*Records for this task*
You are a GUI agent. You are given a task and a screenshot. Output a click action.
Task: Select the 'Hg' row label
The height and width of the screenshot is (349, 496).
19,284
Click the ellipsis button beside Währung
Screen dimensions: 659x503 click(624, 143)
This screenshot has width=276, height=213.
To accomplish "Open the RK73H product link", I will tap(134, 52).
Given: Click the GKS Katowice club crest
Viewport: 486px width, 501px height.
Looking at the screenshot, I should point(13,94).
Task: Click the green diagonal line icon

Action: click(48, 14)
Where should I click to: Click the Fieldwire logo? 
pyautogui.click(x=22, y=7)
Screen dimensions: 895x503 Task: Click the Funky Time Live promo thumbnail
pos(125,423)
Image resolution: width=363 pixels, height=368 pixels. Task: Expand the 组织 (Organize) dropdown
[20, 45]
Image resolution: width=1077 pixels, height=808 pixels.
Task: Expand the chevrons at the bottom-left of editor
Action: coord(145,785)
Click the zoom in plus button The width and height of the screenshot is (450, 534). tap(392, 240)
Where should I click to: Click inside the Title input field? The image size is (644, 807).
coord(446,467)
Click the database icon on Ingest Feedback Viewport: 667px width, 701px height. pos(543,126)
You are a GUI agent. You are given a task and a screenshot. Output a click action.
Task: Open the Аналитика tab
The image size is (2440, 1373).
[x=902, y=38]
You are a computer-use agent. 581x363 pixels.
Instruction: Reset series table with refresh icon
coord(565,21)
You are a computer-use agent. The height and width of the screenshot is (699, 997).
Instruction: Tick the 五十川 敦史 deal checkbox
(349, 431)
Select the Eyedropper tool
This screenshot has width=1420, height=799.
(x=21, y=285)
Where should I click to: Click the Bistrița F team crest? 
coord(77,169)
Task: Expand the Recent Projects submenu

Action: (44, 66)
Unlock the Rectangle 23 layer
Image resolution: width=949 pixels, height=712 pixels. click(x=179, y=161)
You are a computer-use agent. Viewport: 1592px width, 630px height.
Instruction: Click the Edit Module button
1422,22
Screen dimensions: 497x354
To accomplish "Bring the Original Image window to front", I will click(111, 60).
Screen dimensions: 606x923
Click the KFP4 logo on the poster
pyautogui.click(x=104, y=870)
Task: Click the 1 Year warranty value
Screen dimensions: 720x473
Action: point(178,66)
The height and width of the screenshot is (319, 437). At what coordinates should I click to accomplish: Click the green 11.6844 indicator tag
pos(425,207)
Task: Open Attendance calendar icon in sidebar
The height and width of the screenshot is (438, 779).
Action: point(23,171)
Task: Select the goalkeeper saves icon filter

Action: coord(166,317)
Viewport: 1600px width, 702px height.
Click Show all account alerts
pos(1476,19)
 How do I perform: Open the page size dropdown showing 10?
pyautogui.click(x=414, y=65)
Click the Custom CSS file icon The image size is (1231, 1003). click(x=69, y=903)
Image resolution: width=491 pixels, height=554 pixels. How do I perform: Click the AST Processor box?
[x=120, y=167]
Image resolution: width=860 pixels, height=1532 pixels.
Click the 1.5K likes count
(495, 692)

*Problem details*
Copy every one of the entries above word for word, keeping each line as it appears.

*Solution to this exercise*
You are a GUI agent. You are given a task and a screenshot. Output a click action.
Task: Select the 'Hg' row label
The height and width of the screenshot is (349, 496).
19,284
Click the ellipsis button beside Währung
Screen dimensions: 659x503 click(624, 143)
This screenshot has width=276, height=213.
To accomplish "Open the RK73H product link", I will tap(134, 52).
Given: Click the GKS Katowice club crest
Viewport: 486px width, 501px height.
Looking at the screenshot, I should point(13,94).
Task: Click the green diagonal line icon

Action: click(48, 14)
Where should I click to: Click the Fieldwire logo? 
pyautogui.click(x=22, y=7)
Screen dimensions: 895x503 Task: Click the Funky Time Live promo thumbnail
pos(125,423)
Image resolution: width=363 pixels, height=368 pixels. Task: Expand the 组织 (Organize) dropdown
[20, 45]
Image resolution: width=1077 pixels, height=808 pixels.
Task: Expand the chevrons at the bottom-left of editor
Action: coord(145,785)
Click the zoom in plus button The width and height of the screenshot is (450, 534). tap(392, 240)
Where should I click to: Click inside the Title input field? The image size is (644, 807).
coord(446,467)
Click the database icon on Ingest Feedback Viewport: 667px width, 701px height. pos(543,126)
You are a GUI agent. You are given a task and a screenshot. Output a click action.
Task: Open the Аналитика tab
The image size is (2440, 1373).
[x=902, y=38]
You are a computer-use agent. 581x363 pixels.
Instruction: Reset series table with refresh icon
coord(565,21)
You are a computer-use agent. The height and width of the screenshot is (699, 997).
Instruction: Tick the 五十川 敦史 deal checkbox
(349, 431)
Select the Eyedropper tool
This screenshot has width=1420, height=799.
(x=21, y=285)
Where should I click to: Click the Bistrița F team crest? 
coord(77,169)
Task: Expand the Recent Projects submenu

Action: (44, 66)
Unlock the Rectangle 23 layer
Image resolution: width=949 pixels, height=712 pixels. click(x=179, y=161)
You are a computer-use agent. Viewport: 1592px width, 630px height.
Instruction: Click the Edit Module button
1422,22
Screen dimensions: 497x354
To accomplish "Bring the Original Image window to front", I will click(111, 60).
Screen dimensions: 606x923
Click the KFP4 logo on the poster
pyautogui.click(x=104, y=870)
Task: Click the 1 Year warranty value
Screen dimensions: 720x473
Action: point(178,66)
The height and width of the screenshot is (319, 437). At what coordinates should I click to accomplish: Click the green 11.6844 indicator tag
pos(425,207)
Task: Open Attendance calendar icon in sidebar
The height and width of the screenshot is (438, 779).
Action: point(23,171)
Task: Select the goalkeeper saves icon filter

Action: coord(166,317)
Viewport: 1600px width, 702px height.
Click Show all account alerts
pos(1476,19)
 How do I perform: Open the page size dropdown showing 10?
pyautogui.click(x=414, y=65)
Click the Custom CSS file icon The image size is (1231, 1003). click(x=69, y=903)
Image resolution: width=491 pixels, height=554 pixels. How do I perform: Click the AST Processor box?
[x=120, y=167]
Image resolution: width=860 pixels, height=1532 pixels.
Click the 1.5K likes count
(495, 692)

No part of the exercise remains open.